Background color of the output was changed to the same color of my web site.
Bug fix: \i was not recognized, because the transition table was buggy, due to an error in the generation algorithm I used to generate it. Now it's ok.
The DFA now supports the following additional tokens:
\cite, \bibitem, \section, \subsection, \subsubsection, \footnote. However they are not implemented yet in the main script. For this release, these tokens are still interpreted using regular expressions. But if you want to customize the script and implement these tokens, the DFA is ready and the token ids are 192, 193, 194, 195, 196, 197 respectively.

TODO LIST for future releases

Is really \matrix{...} useful (does not really exist in LaTeX). May be further replaced by another command. Any suggestion is welcome.
Adding support for \index{...} and generate the index table.
Implementation of \overbrace and \underbrace (not prioritary)
Implementation of \Big (not prioritary)
Bufferizing the output to get better performance
Implementing stacks for opening delimiters and html output of nested groups.
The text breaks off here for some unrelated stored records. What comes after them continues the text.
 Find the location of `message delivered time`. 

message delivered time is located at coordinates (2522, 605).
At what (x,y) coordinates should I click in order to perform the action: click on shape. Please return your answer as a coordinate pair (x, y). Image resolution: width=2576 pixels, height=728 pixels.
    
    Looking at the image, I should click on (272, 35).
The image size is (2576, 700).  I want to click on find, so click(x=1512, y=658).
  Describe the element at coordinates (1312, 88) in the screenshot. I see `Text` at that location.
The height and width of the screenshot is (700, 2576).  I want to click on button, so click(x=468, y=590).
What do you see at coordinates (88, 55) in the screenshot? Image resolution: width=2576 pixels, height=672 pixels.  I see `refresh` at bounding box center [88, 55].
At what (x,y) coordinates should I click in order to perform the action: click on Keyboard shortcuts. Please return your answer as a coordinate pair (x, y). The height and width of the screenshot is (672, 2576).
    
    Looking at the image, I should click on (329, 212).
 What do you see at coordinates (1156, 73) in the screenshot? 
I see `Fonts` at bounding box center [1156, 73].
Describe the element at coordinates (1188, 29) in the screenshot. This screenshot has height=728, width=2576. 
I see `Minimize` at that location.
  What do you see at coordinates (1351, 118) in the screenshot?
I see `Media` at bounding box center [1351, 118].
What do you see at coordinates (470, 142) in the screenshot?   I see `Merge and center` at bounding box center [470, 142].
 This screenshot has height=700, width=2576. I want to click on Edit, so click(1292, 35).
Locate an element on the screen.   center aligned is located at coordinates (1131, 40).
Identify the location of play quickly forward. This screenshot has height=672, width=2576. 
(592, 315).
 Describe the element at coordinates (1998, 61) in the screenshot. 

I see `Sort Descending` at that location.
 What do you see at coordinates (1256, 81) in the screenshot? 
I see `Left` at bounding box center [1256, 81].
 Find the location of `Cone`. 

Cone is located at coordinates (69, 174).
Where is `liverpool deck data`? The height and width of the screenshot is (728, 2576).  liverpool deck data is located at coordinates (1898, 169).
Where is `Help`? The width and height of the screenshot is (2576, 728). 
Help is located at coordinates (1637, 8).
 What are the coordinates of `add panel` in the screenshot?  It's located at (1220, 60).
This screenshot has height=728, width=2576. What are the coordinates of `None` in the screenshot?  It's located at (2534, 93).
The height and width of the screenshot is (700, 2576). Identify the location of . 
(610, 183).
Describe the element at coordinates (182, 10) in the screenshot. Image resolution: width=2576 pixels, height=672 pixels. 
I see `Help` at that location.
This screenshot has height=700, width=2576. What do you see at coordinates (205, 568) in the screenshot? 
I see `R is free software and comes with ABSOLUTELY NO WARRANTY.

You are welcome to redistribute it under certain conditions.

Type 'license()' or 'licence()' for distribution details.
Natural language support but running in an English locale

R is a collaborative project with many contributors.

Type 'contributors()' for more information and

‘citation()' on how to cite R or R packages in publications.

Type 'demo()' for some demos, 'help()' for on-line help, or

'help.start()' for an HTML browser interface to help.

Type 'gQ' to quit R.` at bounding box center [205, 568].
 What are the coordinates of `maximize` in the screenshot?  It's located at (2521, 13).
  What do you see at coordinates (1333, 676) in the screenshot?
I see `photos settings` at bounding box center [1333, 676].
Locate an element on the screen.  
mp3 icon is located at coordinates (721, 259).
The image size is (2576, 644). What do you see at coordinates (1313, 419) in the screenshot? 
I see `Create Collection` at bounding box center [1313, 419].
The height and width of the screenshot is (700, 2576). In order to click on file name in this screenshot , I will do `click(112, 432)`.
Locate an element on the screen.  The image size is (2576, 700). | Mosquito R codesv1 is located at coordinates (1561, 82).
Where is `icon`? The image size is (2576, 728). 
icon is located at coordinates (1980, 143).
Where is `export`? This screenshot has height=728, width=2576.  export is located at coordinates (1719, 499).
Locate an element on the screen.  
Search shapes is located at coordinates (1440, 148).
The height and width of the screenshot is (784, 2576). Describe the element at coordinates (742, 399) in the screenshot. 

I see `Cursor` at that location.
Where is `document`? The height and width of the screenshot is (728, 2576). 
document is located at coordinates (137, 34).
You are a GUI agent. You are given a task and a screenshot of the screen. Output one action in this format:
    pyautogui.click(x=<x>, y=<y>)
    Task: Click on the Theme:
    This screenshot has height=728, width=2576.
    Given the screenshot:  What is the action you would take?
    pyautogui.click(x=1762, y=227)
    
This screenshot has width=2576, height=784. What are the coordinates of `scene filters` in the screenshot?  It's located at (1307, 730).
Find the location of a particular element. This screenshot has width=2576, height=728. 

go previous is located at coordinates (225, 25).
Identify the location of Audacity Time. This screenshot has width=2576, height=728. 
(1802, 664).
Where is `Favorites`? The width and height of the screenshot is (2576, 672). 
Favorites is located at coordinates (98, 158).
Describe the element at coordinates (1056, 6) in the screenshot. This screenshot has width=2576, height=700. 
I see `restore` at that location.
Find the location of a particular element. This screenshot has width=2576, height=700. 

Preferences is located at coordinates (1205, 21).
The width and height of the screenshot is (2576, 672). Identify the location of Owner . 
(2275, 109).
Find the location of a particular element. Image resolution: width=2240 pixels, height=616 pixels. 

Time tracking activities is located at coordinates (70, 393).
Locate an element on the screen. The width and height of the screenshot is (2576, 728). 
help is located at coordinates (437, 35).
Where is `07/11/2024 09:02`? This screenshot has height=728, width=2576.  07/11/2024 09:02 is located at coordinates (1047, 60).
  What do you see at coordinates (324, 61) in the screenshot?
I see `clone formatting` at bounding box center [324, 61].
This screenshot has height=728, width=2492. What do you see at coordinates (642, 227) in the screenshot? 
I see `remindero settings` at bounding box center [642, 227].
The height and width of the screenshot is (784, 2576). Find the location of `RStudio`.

Sometimes, a left delimiter size is determined by the content following the delimiter. Managing this to be able to draw parenthesis or brackets of different sizes depending on the nesting level of the current text would require a stack of left delimiters, and a stack for the parsed output at each nesting level. When closing a group, one looks in the stacks and append the newly generated html code to the html code at the previous nesting level. This will not be easy to implement, especially if bufferizing is also implemented. This will be probably for version 2.0 or more.